Data excerpts

◆ ◆ ◆ ◆ ◆ ◆ ◆

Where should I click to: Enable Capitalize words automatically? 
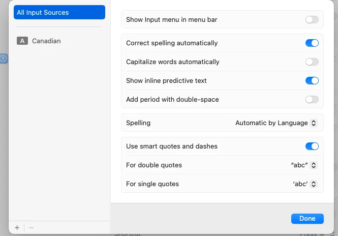coord(312,62)
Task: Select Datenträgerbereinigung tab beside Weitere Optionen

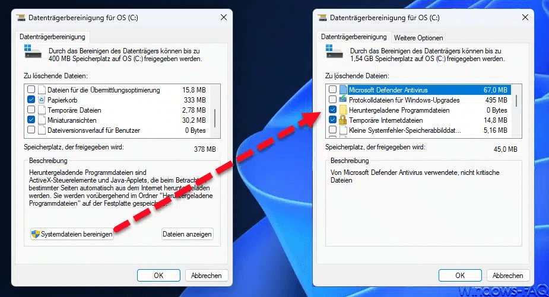Action: [x=354, y=37]
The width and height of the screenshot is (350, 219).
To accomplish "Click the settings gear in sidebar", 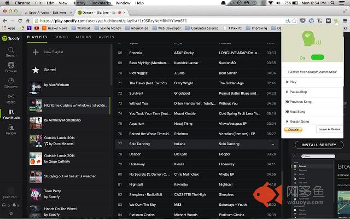I will click(x=11, y=214).
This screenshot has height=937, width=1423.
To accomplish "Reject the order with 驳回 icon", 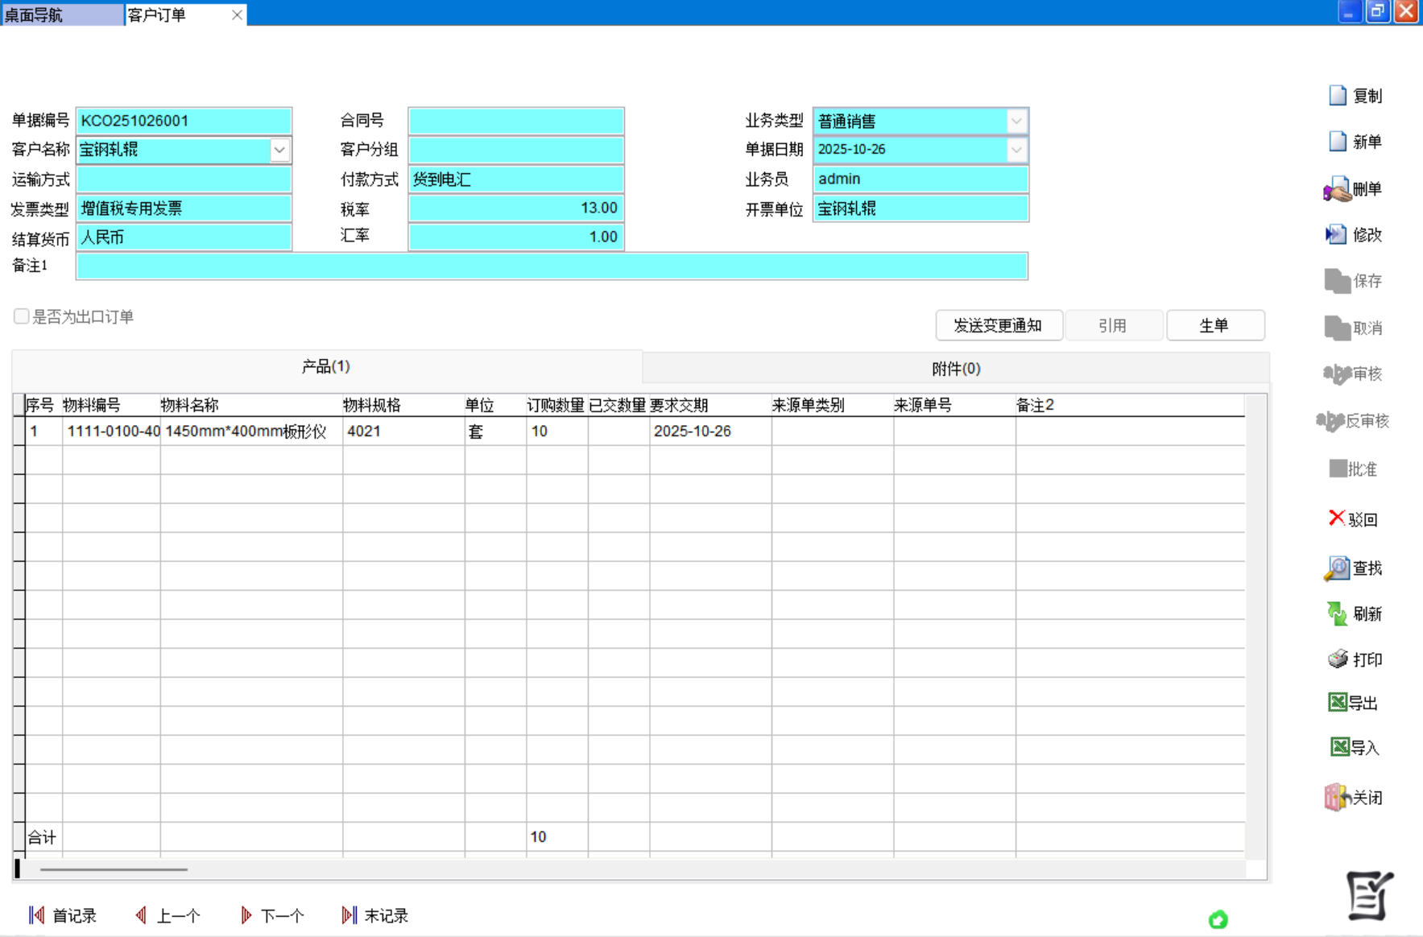I will (1337, 518).
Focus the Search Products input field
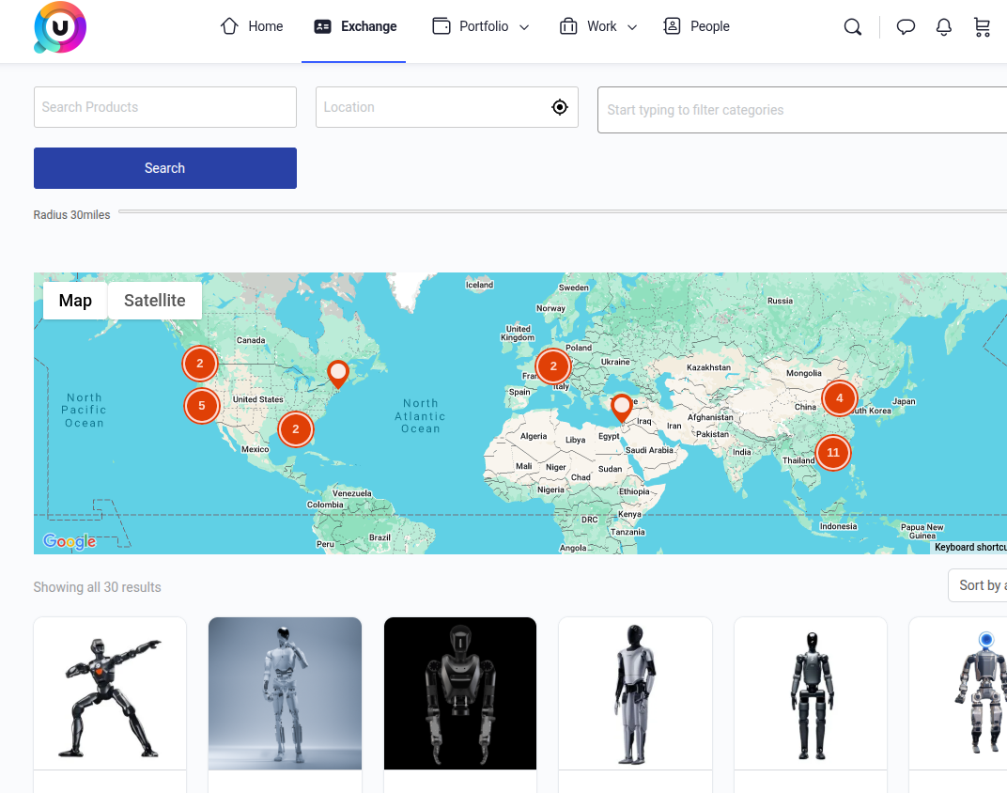Viewport: 1007px width, 793px height. pyautogui.click(x=165, y=107)
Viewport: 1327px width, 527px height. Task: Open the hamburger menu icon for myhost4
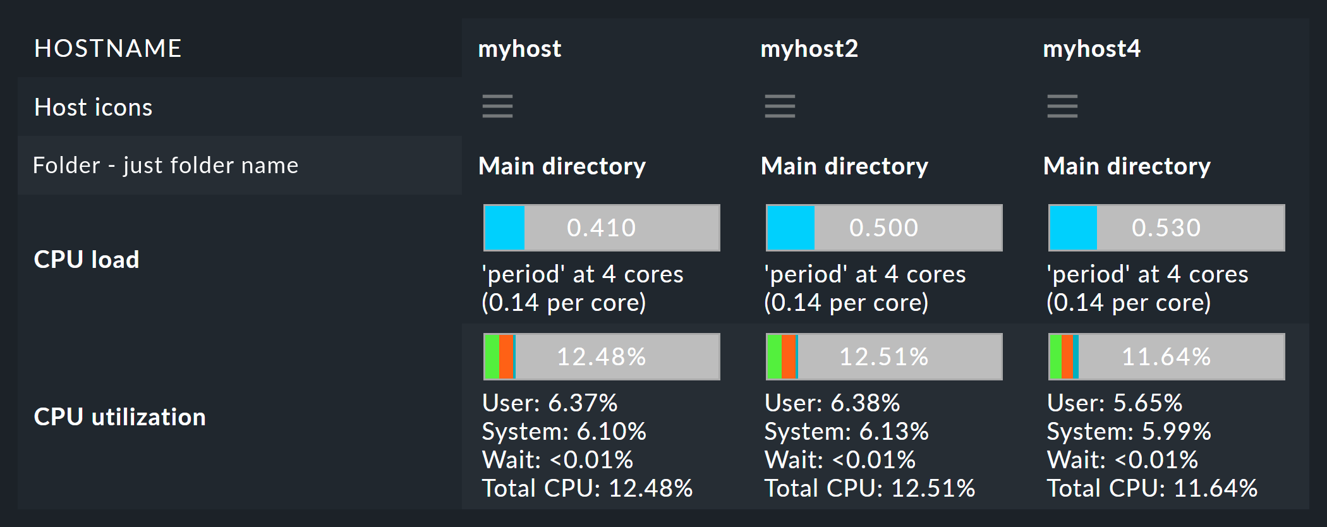click(1062, 106)
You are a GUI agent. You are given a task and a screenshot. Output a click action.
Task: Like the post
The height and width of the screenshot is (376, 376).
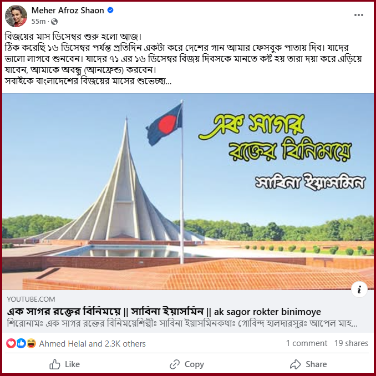[x=64, y=364]
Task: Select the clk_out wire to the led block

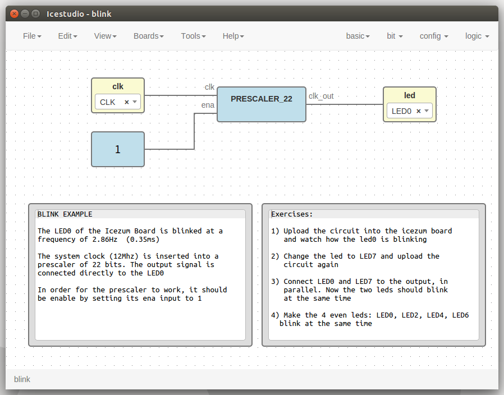Action: (x=345, y=104)
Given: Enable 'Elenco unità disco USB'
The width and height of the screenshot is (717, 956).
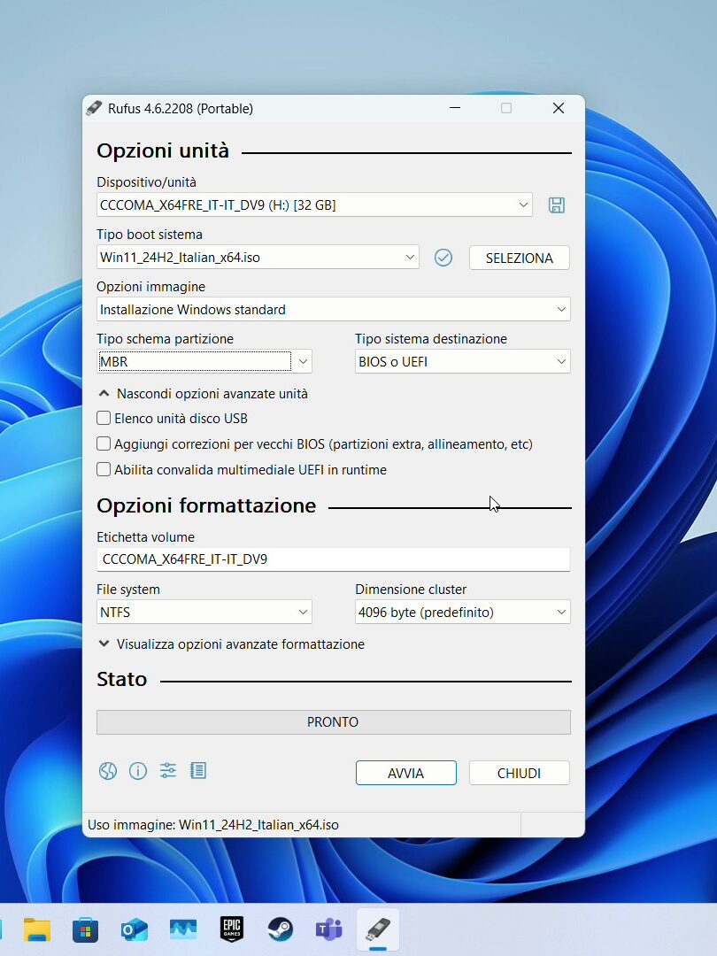Looking at the screenshot, I should [104, 418].
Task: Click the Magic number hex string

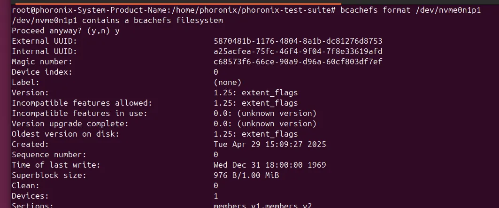Action: point(298,62)
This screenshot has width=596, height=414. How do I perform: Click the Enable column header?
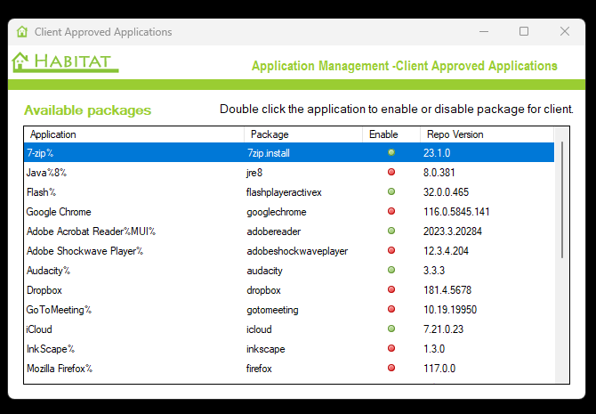383,134
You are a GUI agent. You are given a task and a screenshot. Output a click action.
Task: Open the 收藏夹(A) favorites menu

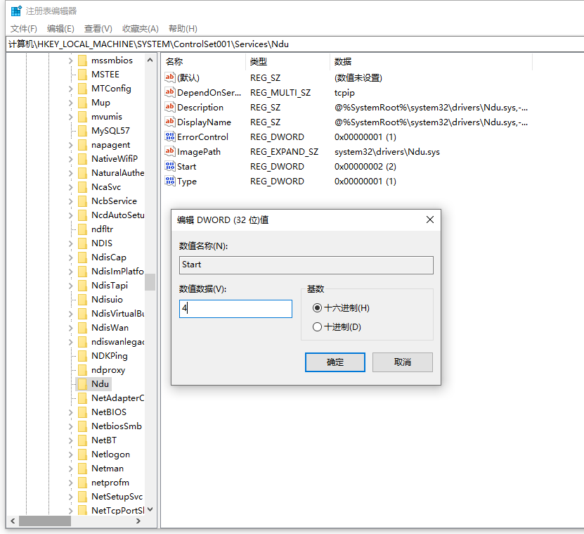tap(141, 28)
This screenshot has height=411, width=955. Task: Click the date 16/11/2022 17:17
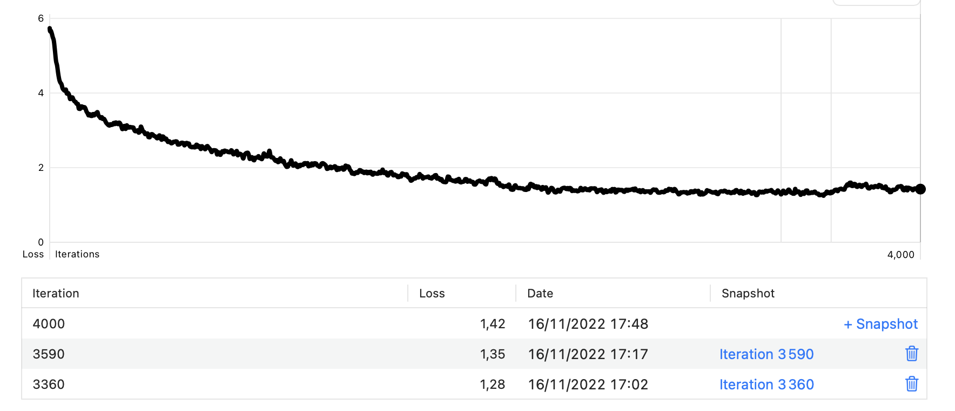pyautogui.click(x=588, y=354)
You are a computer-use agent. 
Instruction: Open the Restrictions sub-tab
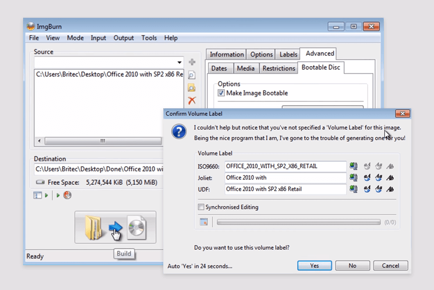pyautogui.click(x=278, y=68)
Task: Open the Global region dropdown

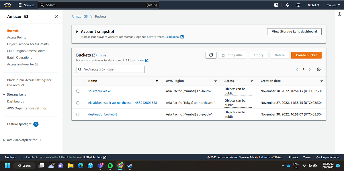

◆ ◆ ◆ ◆ ◆ ◆ ◆

Where the line containing "Focus the Search Products input field" appears in the records above, begin copying and continue exactly through the last line, with nothing else; omit every picture.

EXERCISE RESULT »
Focus the Search Products input field
Viewport: 1007px width, 793px height. pyautogui.click(x=165, y=107)
Viewport: 1327px width, 527px height. Task: Open the hamburger menu icon for myhost4
click(1062, 106)
You are a GUI agent. You are given a task and a screenshot. Output a click action.
Task: Like the post
The height and width of the screenshot is (376, 376).
[x=64, y=364]
Task: Select the clk_out wire to the led block

Action: (x=345, y=104)
Given: Enable 'Elenco unità disco USB'
The width and height of the screenshot is (717, 956).
Looking at the screenshot, I should [104, 418].
Task: Click the Magic number hex string

Action: point(298,62)
This screenshot has width=596, height=414. How do I perform: Click the Enable column header?
383,134
You are a GUI agent. You are given a task and a screenshot. Output a click action.
Task: Open the 收藏夹(A) favorites menu

tap(141, 28)
This screenshot has height=411, width=955. Task: Click the date 16/11/2022 17:17
pyautogui.click(x=588, y=354)
You are a computer-use agent. 
Instruction: Open the Restrictions sub-tab
pyautogui.click(x=278, y=68)
Task: Open the Global region dropdown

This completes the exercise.